* [ASSIGNED TASK]: Could you extract every entry below and reproduce it exactly?

Segment Start: INPUT MATERIAL

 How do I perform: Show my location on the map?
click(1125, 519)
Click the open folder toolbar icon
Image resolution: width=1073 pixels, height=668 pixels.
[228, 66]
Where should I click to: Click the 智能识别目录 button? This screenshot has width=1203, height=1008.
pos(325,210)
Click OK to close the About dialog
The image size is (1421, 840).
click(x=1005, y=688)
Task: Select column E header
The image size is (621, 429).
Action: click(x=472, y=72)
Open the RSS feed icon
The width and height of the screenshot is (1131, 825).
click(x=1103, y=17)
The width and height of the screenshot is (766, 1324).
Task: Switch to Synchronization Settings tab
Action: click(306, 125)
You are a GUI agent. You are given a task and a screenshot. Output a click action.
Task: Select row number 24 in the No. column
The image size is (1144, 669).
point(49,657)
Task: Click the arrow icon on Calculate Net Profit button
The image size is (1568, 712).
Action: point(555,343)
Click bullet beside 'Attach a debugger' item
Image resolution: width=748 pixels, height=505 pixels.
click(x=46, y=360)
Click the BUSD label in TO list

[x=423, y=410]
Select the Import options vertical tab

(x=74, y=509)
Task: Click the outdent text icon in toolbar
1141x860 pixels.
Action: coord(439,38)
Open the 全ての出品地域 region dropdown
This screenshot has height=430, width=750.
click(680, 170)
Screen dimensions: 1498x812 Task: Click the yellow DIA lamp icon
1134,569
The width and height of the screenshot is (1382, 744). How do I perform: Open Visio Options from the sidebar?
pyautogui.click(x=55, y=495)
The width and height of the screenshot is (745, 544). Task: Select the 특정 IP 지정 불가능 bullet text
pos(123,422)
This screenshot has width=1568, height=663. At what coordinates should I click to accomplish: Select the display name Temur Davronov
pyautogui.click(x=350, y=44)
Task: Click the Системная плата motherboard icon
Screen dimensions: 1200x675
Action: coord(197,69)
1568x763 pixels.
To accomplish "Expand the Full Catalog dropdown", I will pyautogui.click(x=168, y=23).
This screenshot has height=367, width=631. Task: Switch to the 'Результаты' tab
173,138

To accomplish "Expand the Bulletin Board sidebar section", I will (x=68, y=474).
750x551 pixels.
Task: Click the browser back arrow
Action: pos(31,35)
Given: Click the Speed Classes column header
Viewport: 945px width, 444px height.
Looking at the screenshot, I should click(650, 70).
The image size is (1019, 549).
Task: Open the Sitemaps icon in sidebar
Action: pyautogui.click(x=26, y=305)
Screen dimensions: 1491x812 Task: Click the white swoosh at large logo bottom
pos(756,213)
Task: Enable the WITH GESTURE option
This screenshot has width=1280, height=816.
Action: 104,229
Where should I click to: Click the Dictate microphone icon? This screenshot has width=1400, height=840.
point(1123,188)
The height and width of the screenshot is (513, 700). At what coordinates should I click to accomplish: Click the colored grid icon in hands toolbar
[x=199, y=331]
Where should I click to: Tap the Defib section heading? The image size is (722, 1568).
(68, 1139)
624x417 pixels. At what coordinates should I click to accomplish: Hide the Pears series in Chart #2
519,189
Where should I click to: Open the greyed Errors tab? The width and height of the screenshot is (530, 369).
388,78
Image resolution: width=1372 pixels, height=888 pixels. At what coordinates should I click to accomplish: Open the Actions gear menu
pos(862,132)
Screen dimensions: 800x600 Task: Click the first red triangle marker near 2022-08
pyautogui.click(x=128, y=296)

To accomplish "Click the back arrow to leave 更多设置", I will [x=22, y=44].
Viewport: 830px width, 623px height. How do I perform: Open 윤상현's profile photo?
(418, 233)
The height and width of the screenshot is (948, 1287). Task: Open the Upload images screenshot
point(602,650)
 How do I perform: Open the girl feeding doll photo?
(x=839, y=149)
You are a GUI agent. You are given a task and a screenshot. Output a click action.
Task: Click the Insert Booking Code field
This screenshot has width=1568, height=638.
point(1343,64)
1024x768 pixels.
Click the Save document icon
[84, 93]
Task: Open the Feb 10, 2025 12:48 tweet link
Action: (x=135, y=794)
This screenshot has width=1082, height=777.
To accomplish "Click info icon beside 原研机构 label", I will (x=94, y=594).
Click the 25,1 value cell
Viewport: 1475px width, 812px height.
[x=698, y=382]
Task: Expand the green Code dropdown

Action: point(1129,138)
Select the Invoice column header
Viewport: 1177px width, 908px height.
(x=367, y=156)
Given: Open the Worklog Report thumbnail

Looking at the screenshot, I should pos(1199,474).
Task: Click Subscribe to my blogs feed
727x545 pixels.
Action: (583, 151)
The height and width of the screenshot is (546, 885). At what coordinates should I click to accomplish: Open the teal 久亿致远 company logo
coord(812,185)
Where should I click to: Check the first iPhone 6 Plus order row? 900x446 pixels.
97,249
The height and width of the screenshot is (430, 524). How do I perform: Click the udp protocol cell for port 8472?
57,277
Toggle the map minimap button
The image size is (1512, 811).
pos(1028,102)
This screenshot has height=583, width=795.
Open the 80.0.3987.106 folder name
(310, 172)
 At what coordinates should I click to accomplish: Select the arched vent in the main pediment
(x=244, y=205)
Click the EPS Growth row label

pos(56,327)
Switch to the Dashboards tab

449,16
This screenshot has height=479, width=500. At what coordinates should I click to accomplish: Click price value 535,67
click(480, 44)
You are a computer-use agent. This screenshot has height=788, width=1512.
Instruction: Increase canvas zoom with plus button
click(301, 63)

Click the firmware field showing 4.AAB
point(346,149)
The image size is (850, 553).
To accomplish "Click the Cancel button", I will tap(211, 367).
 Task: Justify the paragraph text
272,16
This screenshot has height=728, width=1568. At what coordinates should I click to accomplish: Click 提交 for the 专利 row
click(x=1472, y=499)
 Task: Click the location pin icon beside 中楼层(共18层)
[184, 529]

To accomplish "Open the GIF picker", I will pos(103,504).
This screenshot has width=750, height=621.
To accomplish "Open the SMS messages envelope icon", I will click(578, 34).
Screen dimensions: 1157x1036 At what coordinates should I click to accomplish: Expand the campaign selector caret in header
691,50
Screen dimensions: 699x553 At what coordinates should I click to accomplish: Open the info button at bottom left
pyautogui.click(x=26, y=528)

Segment End: INPUT MATERIAL

* [TASK RESULT]:
 How do I perform: Show my location on the map?
click(1125, 519)
Click the open folder toolbar icon
Image resolution: width=1073 pixels, height=668 pixels.
[228, 66]
Where should I click to: Click the 智能识别目录 button? This screenshot has width=1203, height=1008.
pos(325,210)
Click OK to close the About dialog
The image size is (1421, 840).
click(x=1005, y=688)
Task: Select column E header
The image size is (621, 429).
Action: click(x=472, y=72)
Open the RSS feed icon
The width and height of the screenshot is (1131, 825).
click(x=1103, y=17)
The width and height of the screenshot is (766, 1324).
Task: Switch to Synchronization Settings tab
Action: click(306, 125)
You are a GUI agent. You are given a task and a screenshot. Output a click action.
Task: Select row number 24 in the No. column
The image size is (1144, 669).
point(49,657)
Task: Click the arrow icon on Calculate Net Profit button
The image size is (1568, 712).
Action: point(555,343)
Click bullet beside 'Attach a debugger' item
Image resolution: width=748 pixels, height=505 pixels.
click(x=46, y=360)
Click the BUSD label in TO list

[x=423, y=410]
Select the Import options vertical tab

(x=74, y=509)
Task: Click the outdent text icon in toolbar
1141x860 pixels.
Action: coord(439,38)
Open the 全ての出品地域 region dropdown
This screenshot has height=430, width=750.
click(680, 170)
Screen dimensions: 1498x812 Task: Click the yellow DIA lamp icon
1134,569
The width and height of the screenshot is (1382, 744). How do I perform: Open Visio Options from the sidebar?
pyautogui.click(x=55, y=495)
The width and height of the screenshot is (745, 544). Task: Select the 특정 IP 지정 불가능 bullet text
pos(123,422)
This screenshot has width=1568, height=663. At what coordinates should I click to accomplish: Select the display name Temur Davronov
pyautogui.click(x=350, y=44)
Task: Click the Системная плата motherboard icon
Screen dimensions: 1200x675
Action: coord(197,69)
1568x763 pixels.
To accomplish "Expand the Full Catalog dropdown", I will pyautogui.click(x=168, y=23).
This screenshot has height=367, width=631. Task: Switch to the 'Результаты' tab
173,138

To accomplish "Expand the Bulletin Board sidebar section", I will (x=68, y=474).
750x551 pixels.
Task: Click the browser back arrow
Action: pos(31,35)
Given: Click the Speed Classes column header
Viewport: 945px width, 444px height.
Looking at the screenshot, I should click(650, 70).
The image size is (1019, 549).
Task: Open the Sitemaps icon in sidebar
Action: pyautogui.click(x=26, y=305)
Screen dimensions: 1491x812 Task: Click the white swoosh at large logo bottom
pos(756,213)
Task: Enable the WITH GESTURE option
This screenshot has width=1280, height=816.
Action: 104,229
Where should I click to: Click the Dictate microphone icon? This screenshot has width=1400, height=840.
point(1123,188)
The height and width of the screenshot is (513, 700). At what coordinates should I click to accomplish: Click the colored grid icon in hands toolbar
[x=199, y=331]
Where should I click to: Tap the Defib section heading? The image size is (722, 1568).
(68, 1139)
624x417 pixels. At what coordinates should I click to accomplish: Hide the Pears series in Chart #2
519,189
Where should I click to: Open the greyed Errors tab? The width and height of the screenshot is (530, 369).
388,78
Image resolution: width=1372 pixels, height=888 pixels. At what coordinates should I click to accomplish: Open the Actions gear menu
pos(862,132)
Screen dimensions: 800x600 Task: Click the first red triangle marker near 2022-08
pyautogui.click(x=128, y=296)

To accomplish "Click the back arrow to leave 更多设置", I will [x=22, y=44].
Viewport: 830px width, 623px height. How do I perform: Open 윤상현's profile photo?
(418, 233)
The height and width of the screenshot is (948, 1287). Task: Open the Upload images screenshot
point(602,650)
 How do I perform: Open the girl feeding doll photo?
(x=839, y=149)
You are a GUI agent. You are given a task and a screenshot. Output a click action.
Task: Click the Insert Booking Code field
This screenshot has width=1568, height=638.
point(1343,64)
1024x768 pixels.
Click the Save document icon
[84, 93]
Task: Open the Feb 10, 2025 12:48 tweet link
Action: (x=135, y=794)
This screenshot has width=1082, height=777.
To accomplish "Click info icon beside 原研机构 label", I will (x=94, y=594).
Click the 25,1 value cell
Viewport: 1475px width, 812px height.
[x=698, y=382]
Task: Expand the green Code dropdown

Action: point(1129,138)
Select the Invoice column header
Viewport: 1177px width, 908px height.
(x=367, y=156)
Given: Open the Worklog Report thumbnail

Looking at the screenshot, I should pos(1199,474).
Task: Click Subscribe to my blogs feed
727x545 pixels.
Action: (583, 151)
The height and width of the screenshot is (546, 885). At what coordinates should I click to accomplish: Open the teal 久亿致远 company logo
coord(812,185)
Where should I click to: Check the first iPhone 6 Plus order row? 900x446 pixels.
97,249
The height and width of the screenshot is (430, 524). How do I perform: Click the udp protocol cell for port 8472?
57,277
Toggle the map minimap button
The image size is (1512, 811).
pos(1028,102)
This screenshot has height=583, width=795.
Open the 80.0.3987.106 folder name
(310, 172)
 At what coordinates should I click to accomplish: Select the arched vent in the main pediment
(x=244, y=205)
Click the EPS Growth row label

pos(56,327)
Switch to the Dashboards tab

449,16
This screenshot has height=479, width=500. At what coordinates should I click to accomplish: Click price value 535,67
click(480, 44)
You are a computer-use agent. This screenshot has height=788, width=1512.
Instruction: Increase canvas zoom with plus button
click(301, 63)

Click the firmware field showing 4.AAB
point(346,149)
The image size is (850, 553).
To accomplish "Click the Cancel button", I will tap(211, 367).
 Task: Justify the paragraph text
272,16
This screenshot has height=728, width=1568. At what coordinates should I click to accomplish: Click 提交 for the 专利 row
click(x=1472, y=499)
 Task: Click the location pin icon beside 中楼层(共18层)
[184, 529]

To accomplish "Open the GIF picker", I will pos(103,504).
This screenshot has width=750, height=621.
To accomplish "Open the SMS messages envelope icon", I will click(578, 34).
Screen dimensions: 1157x1036 At what coordinates should I click to accomplish: Expand the campaign selector caret in header
691,50
Screen dimensions: 699x553 At what coordinates should I click to accomplish: Open the info button at bottom left
pyautogui.click(x=26, y=528)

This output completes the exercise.